Effect of Al2O3 nano-particle on the performance and emission characteristics of millettia ferruginea (Berbera) biodiesel blend fuel on single cylinder compression ignition engine

This study investigate the performance and emission properties of biodiesel blends made from Millettia ferruginea with and without Al2O3 Nano-particles on a single-cylinder compression ignition engine. A study further demonstrated the physiochemical properties of the blended biodiesel like density, kinematic viscosity, pour point, cloud point, flash point, and fire point. The combustion performance of the B10, B20, and B30 blending ratios were investigated both with and without Al2O3 Nano-particles. Therefore, as compared to pure diesel, biodiesel blends, B10, B20, and B30 generally have lower brake power, with B30 having the largest decrease in brake power.
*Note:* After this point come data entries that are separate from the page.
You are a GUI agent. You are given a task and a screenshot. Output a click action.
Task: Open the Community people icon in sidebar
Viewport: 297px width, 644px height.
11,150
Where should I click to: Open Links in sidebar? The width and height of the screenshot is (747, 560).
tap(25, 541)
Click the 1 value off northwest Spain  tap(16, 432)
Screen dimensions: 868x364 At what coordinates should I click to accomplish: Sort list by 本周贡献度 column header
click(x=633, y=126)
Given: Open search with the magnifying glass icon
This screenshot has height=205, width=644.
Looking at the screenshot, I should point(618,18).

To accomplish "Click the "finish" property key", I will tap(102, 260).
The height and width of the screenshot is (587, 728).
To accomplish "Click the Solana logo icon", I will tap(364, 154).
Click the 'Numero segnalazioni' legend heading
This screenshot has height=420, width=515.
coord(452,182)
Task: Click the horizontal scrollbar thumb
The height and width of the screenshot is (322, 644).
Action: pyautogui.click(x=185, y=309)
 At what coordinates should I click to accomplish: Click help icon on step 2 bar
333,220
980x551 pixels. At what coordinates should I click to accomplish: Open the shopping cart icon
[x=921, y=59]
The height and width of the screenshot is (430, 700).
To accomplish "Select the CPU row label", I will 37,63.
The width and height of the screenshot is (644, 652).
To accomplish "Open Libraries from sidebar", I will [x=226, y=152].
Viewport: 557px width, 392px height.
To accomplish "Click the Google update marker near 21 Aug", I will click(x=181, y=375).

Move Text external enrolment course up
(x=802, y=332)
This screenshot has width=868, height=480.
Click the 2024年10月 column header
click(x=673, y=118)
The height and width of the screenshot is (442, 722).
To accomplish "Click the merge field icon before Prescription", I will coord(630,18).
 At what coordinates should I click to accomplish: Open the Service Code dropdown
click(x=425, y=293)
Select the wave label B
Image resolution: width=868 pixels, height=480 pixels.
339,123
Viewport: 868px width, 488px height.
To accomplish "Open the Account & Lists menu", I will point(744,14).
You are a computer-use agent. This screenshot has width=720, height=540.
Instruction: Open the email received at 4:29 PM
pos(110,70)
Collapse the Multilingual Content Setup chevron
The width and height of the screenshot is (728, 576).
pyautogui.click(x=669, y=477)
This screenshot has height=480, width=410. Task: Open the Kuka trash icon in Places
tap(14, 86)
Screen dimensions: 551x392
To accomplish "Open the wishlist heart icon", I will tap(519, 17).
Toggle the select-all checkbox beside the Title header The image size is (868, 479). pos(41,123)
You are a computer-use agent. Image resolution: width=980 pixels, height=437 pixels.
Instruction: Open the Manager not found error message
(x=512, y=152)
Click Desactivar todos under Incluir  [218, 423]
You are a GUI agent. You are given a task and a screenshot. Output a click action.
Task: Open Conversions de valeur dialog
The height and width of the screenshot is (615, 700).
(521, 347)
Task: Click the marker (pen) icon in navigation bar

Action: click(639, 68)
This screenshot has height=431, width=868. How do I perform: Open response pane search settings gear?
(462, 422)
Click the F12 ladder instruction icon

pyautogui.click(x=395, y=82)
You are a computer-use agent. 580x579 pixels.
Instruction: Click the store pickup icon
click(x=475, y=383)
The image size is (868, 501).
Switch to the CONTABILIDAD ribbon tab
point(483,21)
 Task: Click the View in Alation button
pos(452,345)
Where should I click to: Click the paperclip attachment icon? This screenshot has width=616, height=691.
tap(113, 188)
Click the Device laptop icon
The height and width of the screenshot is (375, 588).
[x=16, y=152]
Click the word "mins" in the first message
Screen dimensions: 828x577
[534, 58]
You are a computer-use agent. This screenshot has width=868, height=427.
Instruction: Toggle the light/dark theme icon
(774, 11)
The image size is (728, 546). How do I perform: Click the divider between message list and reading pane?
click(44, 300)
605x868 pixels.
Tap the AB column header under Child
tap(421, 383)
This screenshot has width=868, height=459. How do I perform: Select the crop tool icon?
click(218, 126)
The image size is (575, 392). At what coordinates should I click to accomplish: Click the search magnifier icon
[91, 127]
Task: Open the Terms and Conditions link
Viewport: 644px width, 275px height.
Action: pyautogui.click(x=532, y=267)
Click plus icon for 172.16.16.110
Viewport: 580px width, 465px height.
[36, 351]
However, the addition of 100-ppm Al2O3 Nano-particles raises the brake thermal efficiency to 35.2% and increases brake power by 17.9%. The addition of Al2O3 Nano-particles lowers the brake specific fuel consumption for the B30 blend from 18.9% to 4.1%. Exhaust gas temperatures (EGT) increased in tandem with an increase in the proportion of biodiesel. Nevertheless, the addition of 100 ppm of Al2O3 nanoparticles caused a 16.6% drop in B20's EGT. Based on the findings of the emissions test, CO2 emissions increase by 8.21% when using a B30 blend biodiesel without nanoparticles because of complete combustion, and by 11.9% and 16.3% when 50 ppm and 100 ppm of Al2O3 are added, respectively. Due to the complete combustion that was initiated by Nano-Particle Al2O3 100 ppm, CO and HC decreased by 28.35%. The NOx emissions increased as the amount of biodiesel blend without nanoparticles was increased. When 100 ppm of Al2O3 nanoparticles were added to the B30 biodiesel blend, however, NOx decreased by 6.4%. In general, the addition of Al2O3 Nano-particles to the biodiesel blend enhanced emission characteristics and combustion efficiency of the biodiesel significantly.